My short trip coincided this time with Jacob Zuma’s state-of-the-nation address. Security was high. Around the parliament, two very different groups mounted protests. First there were the liberals, relatively affluent and often white, horrified at the economic mismanagement that was making this one of the cheapest family holidays I have ever had. After them came Julius Malema’s Economic Freedom Fighters, who wear red shirts and often berets, and look and sound a lot like fascists, probably because they are fascists.

The two groups loathe Zuma for diametrically opposite reasons, and both frankly have a point. Amid many scandals — most recently about the state funding of his retirement villa — Zuma has neither improved the lot of the poor nor safeguarded the lot of the rich. Yet amid all that, South Africa’s black middle class is not nearly as mythical as it once was. Making a fairly wild guess four years ago, the United Nations put its membership at about four million. They too put cages around their houses, and electrify the garden fence. Why would they not?

The temptation here is to wonder how it all ends. Only who is to say that it will? On my last night in Cape Town, I sat on a balcony overlooking one of the beaches at Clifton, where there was a music festival. Fifteen years ago I used to come here often, in our horrible crumbling Mazda, before the wheel fell off. Back then, a decade after the end of apartheid, the bodies on the sands were still as white as the sands themselves. As a Londoner, which I had already been for the few years before, you couldn’t not notice. Even if the money hadn’t run out, even if I’d had something to do, I don’t think I could have stayed here. Every glance, every experience, gave you an aftertaste of guilt. And in fairness, most still do.

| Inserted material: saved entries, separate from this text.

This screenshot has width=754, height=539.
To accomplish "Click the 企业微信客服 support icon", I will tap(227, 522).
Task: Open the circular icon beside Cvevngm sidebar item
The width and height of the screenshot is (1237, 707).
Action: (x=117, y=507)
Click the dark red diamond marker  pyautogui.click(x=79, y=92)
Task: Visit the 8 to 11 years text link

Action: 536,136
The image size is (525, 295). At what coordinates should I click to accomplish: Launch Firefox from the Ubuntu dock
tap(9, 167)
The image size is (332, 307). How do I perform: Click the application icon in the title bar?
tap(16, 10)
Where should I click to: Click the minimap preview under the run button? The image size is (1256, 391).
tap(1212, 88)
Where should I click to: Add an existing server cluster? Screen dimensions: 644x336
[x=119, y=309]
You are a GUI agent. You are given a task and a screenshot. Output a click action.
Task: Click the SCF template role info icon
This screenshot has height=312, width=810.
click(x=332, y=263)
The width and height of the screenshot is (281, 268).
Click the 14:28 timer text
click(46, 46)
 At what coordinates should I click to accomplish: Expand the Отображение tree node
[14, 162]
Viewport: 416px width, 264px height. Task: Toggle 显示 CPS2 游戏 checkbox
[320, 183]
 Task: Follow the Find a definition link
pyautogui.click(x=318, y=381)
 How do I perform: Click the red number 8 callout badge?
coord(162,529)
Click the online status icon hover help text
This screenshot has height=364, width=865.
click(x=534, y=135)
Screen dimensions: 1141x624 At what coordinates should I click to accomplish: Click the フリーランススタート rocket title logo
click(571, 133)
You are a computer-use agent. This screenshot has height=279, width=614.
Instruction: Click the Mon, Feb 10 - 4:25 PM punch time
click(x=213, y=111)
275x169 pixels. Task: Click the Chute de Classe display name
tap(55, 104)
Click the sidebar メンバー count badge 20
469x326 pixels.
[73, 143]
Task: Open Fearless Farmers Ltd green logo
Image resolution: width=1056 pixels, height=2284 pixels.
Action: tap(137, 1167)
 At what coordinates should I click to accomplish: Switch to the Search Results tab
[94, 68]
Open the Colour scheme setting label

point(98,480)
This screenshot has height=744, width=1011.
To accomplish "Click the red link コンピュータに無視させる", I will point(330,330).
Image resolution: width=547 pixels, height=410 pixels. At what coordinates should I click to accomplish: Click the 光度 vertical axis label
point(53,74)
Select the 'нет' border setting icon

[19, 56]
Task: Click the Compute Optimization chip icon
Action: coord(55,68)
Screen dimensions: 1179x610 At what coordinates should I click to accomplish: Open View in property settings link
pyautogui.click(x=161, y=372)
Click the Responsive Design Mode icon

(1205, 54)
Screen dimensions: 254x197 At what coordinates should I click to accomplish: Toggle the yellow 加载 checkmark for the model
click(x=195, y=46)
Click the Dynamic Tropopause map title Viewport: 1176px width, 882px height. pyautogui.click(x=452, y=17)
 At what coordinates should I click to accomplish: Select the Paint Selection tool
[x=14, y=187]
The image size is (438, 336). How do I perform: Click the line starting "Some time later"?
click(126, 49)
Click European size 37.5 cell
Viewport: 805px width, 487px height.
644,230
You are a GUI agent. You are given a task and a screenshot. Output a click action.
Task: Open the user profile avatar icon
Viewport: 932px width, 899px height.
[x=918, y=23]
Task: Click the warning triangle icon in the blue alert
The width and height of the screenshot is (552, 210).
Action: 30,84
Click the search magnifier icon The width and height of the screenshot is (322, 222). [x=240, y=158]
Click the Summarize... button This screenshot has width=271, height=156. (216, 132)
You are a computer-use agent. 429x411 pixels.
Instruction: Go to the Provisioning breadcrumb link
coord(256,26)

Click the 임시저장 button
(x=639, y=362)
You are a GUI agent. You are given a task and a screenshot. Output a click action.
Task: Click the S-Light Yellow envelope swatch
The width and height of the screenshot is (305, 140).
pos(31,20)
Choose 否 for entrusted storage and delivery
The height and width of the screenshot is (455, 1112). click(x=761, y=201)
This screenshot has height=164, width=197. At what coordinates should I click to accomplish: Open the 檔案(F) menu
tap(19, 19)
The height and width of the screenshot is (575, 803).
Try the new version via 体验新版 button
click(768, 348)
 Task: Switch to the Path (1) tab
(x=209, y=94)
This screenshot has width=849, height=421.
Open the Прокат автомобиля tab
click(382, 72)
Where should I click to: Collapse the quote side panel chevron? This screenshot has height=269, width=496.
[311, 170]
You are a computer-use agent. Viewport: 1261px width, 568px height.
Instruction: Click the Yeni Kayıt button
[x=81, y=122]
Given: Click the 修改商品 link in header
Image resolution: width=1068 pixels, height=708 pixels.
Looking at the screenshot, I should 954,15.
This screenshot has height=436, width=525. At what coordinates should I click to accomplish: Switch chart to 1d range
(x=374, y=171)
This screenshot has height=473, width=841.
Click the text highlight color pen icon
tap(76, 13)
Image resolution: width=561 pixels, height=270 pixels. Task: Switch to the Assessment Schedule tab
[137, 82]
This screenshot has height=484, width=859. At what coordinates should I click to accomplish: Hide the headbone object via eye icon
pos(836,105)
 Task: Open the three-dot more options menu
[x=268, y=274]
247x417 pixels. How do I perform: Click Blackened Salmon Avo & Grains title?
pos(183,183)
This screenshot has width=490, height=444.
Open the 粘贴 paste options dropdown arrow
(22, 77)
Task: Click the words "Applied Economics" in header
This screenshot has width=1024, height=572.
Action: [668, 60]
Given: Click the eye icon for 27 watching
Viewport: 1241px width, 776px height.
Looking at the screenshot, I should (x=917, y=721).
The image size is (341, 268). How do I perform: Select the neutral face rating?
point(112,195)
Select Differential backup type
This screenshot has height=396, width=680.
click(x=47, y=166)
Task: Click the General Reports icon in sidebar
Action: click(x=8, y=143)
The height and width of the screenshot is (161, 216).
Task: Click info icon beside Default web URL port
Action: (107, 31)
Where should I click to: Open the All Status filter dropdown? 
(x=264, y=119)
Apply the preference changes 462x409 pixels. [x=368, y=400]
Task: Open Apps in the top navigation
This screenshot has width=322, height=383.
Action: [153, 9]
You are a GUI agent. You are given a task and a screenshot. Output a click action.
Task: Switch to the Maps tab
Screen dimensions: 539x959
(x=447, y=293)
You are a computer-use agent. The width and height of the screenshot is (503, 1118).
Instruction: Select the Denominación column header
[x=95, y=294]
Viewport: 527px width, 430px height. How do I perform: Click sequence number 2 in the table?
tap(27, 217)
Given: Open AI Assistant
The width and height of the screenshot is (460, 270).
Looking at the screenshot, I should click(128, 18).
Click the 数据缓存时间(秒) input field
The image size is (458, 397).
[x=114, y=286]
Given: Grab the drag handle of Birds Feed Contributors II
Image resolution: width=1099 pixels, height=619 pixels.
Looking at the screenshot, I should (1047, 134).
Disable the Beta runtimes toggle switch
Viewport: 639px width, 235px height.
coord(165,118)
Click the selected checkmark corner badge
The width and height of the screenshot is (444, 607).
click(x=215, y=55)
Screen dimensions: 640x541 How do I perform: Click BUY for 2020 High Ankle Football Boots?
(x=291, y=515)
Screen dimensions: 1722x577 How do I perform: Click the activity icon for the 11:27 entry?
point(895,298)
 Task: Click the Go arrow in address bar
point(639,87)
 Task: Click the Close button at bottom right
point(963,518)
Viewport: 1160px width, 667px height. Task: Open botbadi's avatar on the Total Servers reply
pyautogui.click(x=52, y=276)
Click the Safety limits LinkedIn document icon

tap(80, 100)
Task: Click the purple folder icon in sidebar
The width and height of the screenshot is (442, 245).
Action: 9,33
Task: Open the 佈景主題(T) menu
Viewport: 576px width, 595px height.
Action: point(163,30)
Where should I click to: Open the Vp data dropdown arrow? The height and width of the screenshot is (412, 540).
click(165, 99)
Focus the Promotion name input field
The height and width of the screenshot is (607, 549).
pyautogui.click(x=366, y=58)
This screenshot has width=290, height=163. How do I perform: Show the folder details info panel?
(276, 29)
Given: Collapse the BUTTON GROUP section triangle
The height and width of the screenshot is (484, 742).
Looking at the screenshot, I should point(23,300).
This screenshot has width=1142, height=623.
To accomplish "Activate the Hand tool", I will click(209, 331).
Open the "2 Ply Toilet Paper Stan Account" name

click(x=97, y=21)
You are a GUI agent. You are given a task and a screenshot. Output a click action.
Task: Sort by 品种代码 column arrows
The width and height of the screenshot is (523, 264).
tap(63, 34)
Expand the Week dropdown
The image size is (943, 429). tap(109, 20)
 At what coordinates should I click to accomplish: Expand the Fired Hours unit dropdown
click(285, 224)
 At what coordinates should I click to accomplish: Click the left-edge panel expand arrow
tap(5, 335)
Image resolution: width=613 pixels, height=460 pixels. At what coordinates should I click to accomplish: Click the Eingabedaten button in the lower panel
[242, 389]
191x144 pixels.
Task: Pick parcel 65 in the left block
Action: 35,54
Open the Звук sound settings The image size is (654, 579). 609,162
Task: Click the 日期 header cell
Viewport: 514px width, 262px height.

But now, on the beach, the groups are mixed. Even couples are. Nobody could call this representative without sounding wholly deranged; what I am looking at is the richest corner of the richest suburb of the richest city in the richest part of a country which remains for the most part desperately poor. Still, in this small corner you get a glimpse of the rainbow nation the liberals used to talk about. It’s easy to notice the cages, I suppose. Harder to know what’s going on inside.